There is scaly laminar peeling on the skin of the chest, abdomen, lobes of the ear and then on the dorsal surface of the hands, feet, palms during the 2-3rd week of the disease. The duration of the initial period is 1-5 days.

The highest point of the pseudotuberculosis infection is manifested by the maximum development of fever and other symptoms of intoxication and expressed signs of the local affection. The highest point of the disease, especially, the first days are characterized by considerable intoxication, which is manifested by the affection of the central nervous system - general asthenia, hypotonia, dizziness, intense headache, tactile hyperesthesia, photophobia, vomiting, insomnia, increased excitability or suppression. In a severe course there are manifestations of meningoencephalitis with the symptoms characteristic of it: a headache, nausea, vomiting, drowsiness, suppression, consciousness disorders, signs of irritation of the meninges and the substance of the brain. There are such meningeal symptoms as rigidity of the neck muscles, Kernig and Brudzinsky symptoms, in the cerebrospinal liquid the cytosis is more than 400 cells,the increased protein contents. Besides the mentioned symptoms there are characteristic disorders of the vegetative nervous system function. In some patients the affection of the nervous system is similar to the intercostal and nape neuralgia or lumbosacral radiculitis.

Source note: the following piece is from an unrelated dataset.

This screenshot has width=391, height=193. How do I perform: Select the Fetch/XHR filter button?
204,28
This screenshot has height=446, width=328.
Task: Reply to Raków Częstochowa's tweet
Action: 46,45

The changes of the locomotor system are observed almost in all patients. There is often arthralgia, sometimes with very intense pain in the sacrum, waist, joints and less often - acute polyarthritis, which is characterized by swelling of the tissues around the joints with skin hyperemia. The radiocarpal, interphalangeal, knee and ankle joints are most often affected in pseudotuberculosis, less often -shoulder and hip joints. Acute polyarthritis is often confused with the attacks of acute rheumatism in case of the poor knowledge of the pseudotuberculosis clinic. The pain syndrome depends on the severity of the disease and can be weak or strong, hindering free movement. The joints are swollen, painful, hot.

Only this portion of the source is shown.